▶ [Instructions to follow]:
Print the records exactly and in full, please; the pictures stay out.

-------- Exercise inputs --------

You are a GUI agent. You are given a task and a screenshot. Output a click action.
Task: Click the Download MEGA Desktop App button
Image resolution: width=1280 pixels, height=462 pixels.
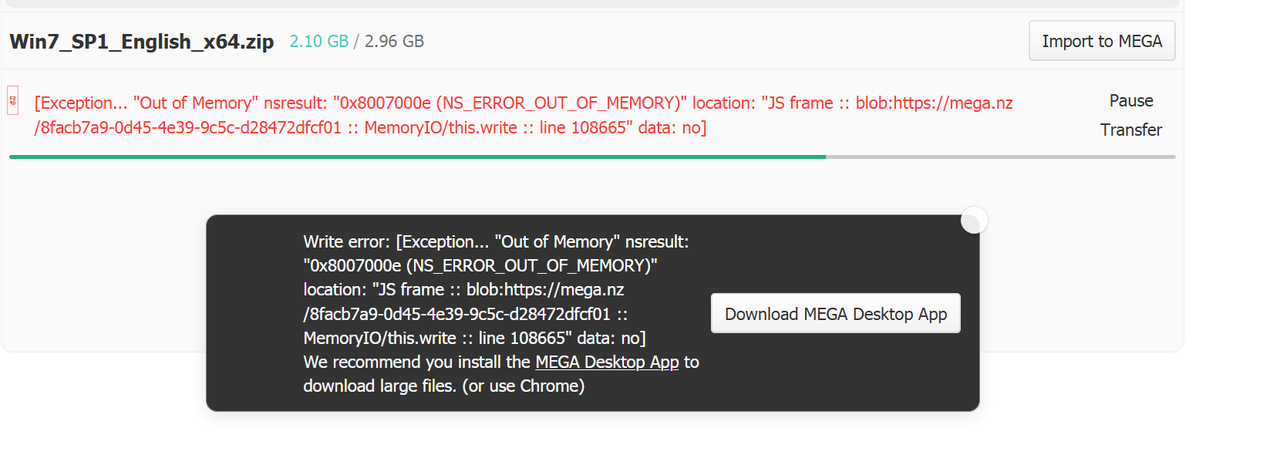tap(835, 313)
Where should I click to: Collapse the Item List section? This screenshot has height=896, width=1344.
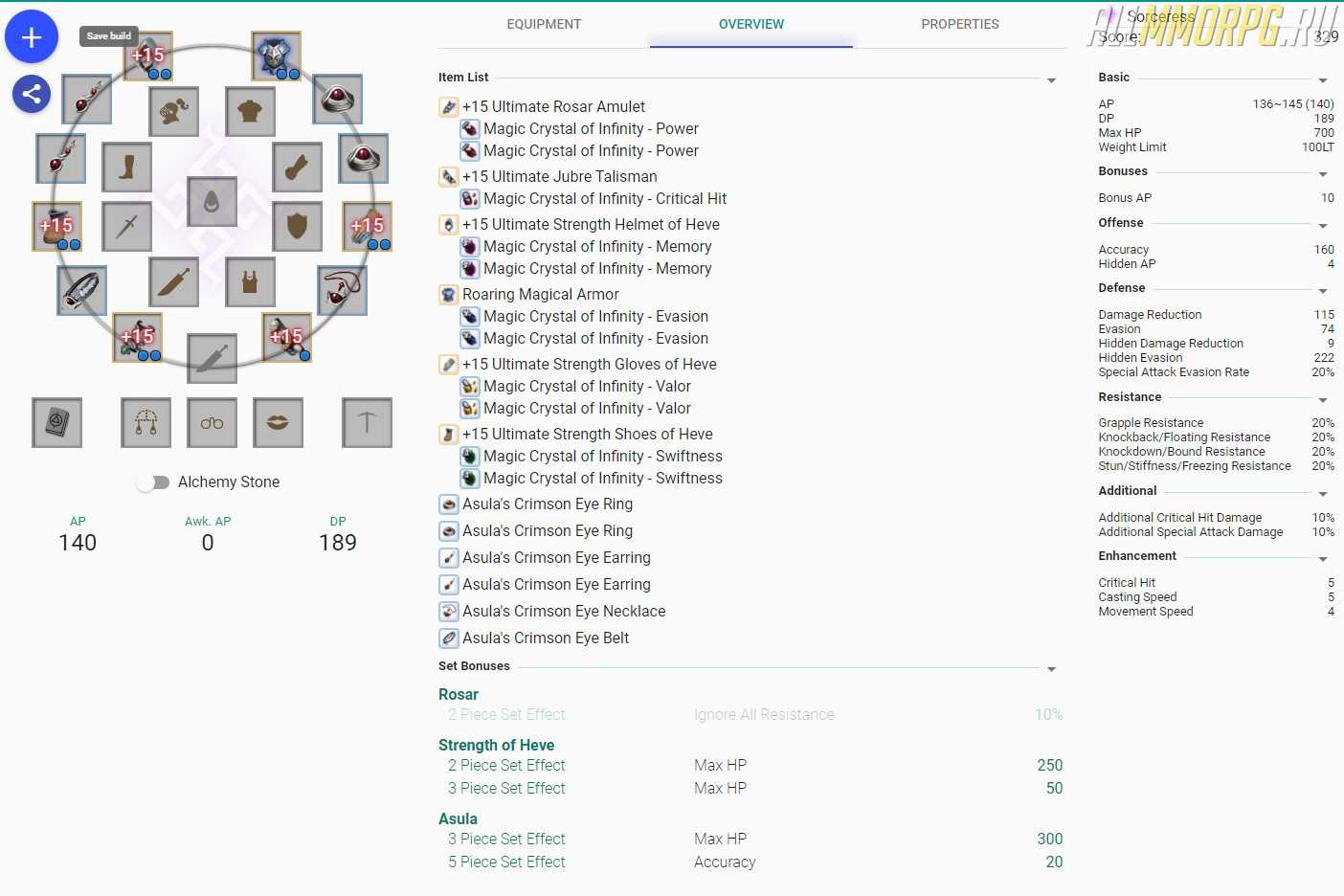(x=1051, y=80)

--------

▶ [Task result]:
You are a GUI agent. You are given a task and a screenshot. Output a click action.
Task: Click the Download MEGA Desktop App button
Image resolution: width=1280 pixels, height=462 pixels.
tap(835, 313)
Where should I click to: Collapse the Item List section? This screenshot has height=896, width=1344.
(x=1051, y=80)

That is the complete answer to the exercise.